In molti, ricorda baldanzoso il leader di riferimento del referendum del 2016, avevano irriso alla sua strategia bollandola addirittura con un neologismo creato ad hoc – ‘cakeism’, dall’inglese ‘cake’ – a bollare chi crede di poter conservare la torta e mangiarla allo stesso tempo (ossia ‘avere la botte piena e la moglie ubriaca’). Erano quelli che ci dicevano fosse « impossibile raggiungere un accordo di libero scambio con l’Ue senza rimanere avviluppati nella sua orbita regolatoria e legislativa ». Cosa che invece, in sostanza, il primo ministro assicura d’aver portato a casa. Per dimostrare l’assunto, Johnson si sofferma su uno dei temi più spinosi della trattativa: quello del cosiddetto level playing field, l’allineamento normativo richiesto da Bruxelles su questioni come i diritti dei lavoratori, le tutele ambientali o gli aiuti di Stato a garanzia di una futura concorrenza non sleale. Un allineamento che è stato alla fine concordato, ma in forma « ampiamente annacquata », senza impegni a un adeguamento dinamico automatico delle leggi britanniche. Al punto che il premier conservatore non esita ora a vantarsi che la libertà di cui potranno godere in avvenire le imprese del Regno in fatto di regolamenti, lacci e lacciuoli sarà davvero ad ampio spettro, con notevoli possibilità di « divergere dagli standard » di Bruxelles: visto che l’Ue – in cambio di un’intesa senza precedenti « a zero quote e zero dazi » doganali sulle merci, nell’ambito di un interscambio « da 660 miliardi di sterline » – si sarebbe accontentata in fin dei conti dell’impegno di Londra a non « sfruttare i bambini nelle ferriere », qualcosa che sarebbe stato lecito « attendersi comunque », ammicca Boris. Un aspetto confermato del resto, sebbene con preoccupazione, pure dall’esame condotto sul testo del trattato dal think tank progressista Ippr (Institute for Public Policy Research).
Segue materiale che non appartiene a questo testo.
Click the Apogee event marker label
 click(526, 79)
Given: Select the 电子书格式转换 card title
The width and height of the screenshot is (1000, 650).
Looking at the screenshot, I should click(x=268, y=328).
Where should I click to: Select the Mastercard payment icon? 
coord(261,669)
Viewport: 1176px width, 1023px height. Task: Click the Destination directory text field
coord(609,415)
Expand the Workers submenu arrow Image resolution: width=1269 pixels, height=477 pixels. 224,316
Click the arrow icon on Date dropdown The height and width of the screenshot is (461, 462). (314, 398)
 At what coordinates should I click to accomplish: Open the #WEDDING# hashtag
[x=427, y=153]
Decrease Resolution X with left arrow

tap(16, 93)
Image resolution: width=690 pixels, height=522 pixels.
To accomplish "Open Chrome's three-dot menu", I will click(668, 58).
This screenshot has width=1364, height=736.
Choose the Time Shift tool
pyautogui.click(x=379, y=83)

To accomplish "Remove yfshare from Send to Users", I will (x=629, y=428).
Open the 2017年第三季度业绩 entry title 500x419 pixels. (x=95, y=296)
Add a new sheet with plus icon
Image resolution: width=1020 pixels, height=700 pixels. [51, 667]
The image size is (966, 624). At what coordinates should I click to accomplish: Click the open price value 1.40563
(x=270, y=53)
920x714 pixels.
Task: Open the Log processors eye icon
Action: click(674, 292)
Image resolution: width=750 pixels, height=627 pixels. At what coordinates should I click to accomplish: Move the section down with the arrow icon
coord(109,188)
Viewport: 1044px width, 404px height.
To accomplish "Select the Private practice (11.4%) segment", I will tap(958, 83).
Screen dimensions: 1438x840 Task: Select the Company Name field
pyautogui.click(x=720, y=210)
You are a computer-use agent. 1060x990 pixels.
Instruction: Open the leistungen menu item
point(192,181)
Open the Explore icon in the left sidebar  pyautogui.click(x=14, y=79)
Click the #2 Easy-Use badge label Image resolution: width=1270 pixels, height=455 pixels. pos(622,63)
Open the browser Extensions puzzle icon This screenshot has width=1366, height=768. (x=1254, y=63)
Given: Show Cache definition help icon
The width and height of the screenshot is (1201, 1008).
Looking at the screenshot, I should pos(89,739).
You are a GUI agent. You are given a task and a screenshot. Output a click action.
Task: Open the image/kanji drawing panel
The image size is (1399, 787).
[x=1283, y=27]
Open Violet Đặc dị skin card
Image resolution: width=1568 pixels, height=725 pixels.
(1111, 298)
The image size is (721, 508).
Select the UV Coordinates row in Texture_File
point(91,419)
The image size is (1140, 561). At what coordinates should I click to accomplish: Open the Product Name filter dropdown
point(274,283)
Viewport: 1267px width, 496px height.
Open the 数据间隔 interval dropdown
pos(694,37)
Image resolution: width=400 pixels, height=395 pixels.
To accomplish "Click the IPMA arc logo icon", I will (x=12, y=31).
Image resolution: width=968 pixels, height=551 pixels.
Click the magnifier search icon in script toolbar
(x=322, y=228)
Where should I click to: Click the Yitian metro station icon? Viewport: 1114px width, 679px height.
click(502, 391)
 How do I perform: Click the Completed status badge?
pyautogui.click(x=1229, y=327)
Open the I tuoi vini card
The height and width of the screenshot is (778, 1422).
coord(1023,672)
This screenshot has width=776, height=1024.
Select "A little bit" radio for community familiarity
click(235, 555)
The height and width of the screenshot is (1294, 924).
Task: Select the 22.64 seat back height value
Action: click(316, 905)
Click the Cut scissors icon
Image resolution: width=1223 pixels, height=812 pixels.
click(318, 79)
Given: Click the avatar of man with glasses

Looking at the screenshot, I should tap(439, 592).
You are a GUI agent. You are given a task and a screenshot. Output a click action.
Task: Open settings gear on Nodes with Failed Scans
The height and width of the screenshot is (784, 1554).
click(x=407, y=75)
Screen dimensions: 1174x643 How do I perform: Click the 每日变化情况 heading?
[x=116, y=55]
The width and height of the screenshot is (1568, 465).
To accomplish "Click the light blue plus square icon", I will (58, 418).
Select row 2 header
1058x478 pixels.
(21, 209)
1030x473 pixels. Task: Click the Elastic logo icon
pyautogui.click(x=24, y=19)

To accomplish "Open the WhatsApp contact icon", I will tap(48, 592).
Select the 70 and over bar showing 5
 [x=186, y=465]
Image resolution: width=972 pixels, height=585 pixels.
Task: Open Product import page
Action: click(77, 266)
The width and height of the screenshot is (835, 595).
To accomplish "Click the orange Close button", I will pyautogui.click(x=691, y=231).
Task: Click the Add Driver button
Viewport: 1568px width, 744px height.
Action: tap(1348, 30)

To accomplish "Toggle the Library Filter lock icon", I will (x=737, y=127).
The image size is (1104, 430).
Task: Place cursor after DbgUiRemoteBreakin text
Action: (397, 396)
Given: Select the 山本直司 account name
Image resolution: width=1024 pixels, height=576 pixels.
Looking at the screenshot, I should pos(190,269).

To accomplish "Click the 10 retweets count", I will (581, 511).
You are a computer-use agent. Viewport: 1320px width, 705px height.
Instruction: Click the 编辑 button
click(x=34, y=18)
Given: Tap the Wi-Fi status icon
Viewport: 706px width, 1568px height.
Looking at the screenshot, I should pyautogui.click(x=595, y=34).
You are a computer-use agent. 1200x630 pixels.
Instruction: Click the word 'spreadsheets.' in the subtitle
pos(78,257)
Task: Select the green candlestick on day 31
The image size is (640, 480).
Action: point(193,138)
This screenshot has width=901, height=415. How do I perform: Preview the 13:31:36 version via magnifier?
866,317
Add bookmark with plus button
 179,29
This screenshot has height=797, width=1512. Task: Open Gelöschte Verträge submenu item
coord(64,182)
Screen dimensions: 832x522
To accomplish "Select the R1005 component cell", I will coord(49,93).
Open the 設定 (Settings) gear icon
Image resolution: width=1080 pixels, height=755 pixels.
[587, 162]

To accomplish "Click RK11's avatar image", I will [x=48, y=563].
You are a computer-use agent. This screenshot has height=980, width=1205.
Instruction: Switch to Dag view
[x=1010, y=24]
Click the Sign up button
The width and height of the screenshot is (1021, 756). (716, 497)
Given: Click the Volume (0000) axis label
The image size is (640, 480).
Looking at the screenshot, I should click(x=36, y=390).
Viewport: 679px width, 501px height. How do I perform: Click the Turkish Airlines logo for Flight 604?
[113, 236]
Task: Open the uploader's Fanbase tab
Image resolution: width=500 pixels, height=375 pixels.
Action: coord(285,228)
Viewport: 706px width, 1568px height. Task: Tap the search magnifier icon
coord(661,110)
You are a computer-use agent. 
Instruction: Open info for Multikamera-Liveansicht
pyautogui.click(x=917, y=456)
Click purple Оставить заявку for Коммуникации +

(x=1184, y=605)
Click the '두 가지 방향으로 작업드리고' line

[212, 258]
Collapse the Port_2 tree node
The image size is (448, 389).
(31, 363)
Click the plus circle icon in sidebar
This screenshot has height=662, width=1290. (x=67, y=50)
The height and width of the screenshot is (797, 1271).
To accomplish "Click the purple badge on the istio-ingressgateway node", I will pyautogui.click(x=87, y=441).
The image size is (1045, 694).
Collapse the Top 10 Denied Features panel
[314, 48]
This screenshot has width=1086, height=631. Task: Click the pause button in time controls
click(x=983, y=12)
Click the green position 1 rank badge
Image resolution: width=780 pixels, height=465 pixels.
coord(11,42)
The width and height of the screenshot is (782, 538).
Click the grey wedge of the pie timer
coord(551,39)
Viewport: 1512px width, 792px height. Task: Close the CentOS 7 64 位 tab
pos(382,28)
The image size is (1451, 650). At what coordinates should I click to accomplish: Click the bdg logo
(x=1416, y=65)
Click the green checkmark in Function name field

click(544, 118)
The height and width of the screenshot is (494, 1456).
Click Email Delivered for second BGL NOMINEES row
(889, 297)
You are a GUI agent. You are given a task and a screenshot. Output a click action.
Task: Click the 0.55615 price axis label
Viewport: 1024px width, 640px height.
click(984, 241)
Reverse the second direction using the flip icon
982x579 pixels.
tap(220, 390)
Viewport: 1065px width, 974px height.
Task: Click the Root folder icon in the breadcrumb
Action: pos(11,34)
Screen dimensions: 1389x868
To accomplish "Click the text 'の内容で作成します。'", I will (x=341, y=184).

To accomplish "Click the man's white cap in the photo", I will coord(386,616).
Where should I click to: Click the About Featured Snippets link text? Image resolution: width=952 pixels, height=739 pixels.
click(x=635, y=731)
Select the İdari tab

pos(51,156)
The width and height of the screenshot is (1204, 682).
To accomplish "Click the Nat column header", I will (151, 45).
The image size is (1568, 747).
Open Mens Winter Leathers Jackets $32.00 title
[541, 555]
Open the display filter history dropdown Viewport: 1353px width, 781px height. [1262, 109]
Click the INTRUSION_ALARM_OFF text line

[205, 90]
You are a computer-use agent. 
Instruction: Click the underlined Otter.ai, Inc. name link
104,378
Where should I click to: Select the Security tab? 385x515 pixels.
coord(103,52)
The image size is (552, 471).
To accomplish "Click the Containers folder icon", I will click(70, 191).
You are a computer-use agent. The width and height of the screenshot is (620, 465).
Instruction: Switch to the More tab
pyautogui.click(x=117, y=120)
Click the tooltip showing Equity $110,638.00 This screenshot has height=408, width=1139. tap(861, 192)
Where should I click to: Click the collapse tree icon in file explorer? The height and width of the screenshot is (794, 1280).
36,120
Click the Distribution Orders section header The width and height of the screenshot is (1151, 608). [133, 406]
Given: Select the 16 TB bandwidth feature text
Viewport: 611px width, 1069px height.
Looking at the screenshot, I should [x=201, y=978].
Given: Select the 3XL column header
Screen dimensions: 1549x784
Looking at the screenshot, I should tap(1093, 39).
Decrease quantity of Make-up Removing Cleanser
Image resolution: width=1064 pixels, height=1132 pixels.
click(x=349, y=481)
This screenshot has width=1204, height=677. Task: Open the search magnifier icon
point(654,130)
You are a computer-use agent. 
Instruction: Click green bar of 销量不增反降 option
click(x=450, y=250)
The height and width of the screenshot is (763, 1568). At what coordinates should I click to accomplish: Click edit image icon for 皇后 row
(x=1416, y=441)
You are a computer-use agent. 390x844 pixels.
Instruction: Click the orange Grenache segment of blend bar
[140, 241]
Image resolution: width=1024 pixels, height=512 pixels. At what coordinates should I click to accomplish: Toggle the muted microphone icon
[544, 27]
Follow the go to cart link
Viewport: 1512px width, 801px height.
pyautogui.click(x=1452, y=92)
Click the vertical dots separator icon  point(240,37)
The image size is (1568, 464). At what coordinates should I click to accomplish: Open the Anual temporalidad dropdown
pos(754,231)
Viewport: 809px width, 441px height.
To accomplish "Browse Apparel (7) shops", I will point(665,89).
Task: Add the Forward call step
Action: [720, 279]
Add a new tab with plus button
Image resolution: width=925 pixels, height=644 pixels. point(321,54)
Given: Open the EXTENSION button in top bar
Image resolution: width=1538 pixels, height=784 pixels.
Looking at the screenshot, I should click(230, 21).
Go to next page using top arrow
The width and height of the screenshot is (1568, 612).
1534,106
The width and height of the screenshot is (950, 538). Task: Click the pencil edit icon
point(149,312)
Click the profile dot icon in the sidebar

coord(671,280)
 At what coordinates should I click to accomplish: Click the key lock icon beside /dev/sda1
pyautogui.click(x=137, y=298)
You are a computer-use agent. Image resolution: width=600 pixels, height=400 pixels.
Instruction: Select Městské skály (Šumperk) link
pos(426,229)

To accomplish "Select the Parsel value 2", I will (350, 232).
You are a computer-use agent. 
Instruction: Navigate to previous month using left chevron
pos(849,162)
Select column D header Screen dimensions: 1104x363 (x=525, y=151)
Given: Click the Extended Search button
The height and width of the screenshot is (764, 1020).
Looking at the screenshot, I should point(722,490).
Non bastasse questo, BoJo nota ancora come il deal valga per i servizi – finanza a parte – che « pesano per l’80% delle esportazioni britanniche » nel continente e comprende « l’accesso di avvocati » e studi legali al mercato europeo, coprendo pure il settore digitale, chiave dello sviluppo tecnologico futuro. Il vero elemento di orgoglio per Johnson rimane in ogni modo l’asserito legame fra la sua Brexit e l’eredità thatcheriana. Il frutto di « una lunga odissea intellettuale » che – non nega – ha diviso il Regno Unito, ma si rifà direttamente « all’importante discorso di Bruges » in cui la Lady di ferro, nell’ormai lontano 1988, lanciò la sfida alla visione dell’integrazione comunitaria di Jacques Delors denunciandola quale premessa della nascita di « un super Stato europeo » capace di « infrangere la tradizione, le istituzioni parlamentari, il senso di fierezza nazionale » dei vari Paesi del Vecchio Continente. Parole « profetiche, se lette oggi », commenta adesso l’allievo Boris, senza rimpianti per una rottura comunque carica d’incognite. In attesa della ratifica di un accordo sul quale « non ho dubbi come Lei avrebbe votato ». (ANSA Europa)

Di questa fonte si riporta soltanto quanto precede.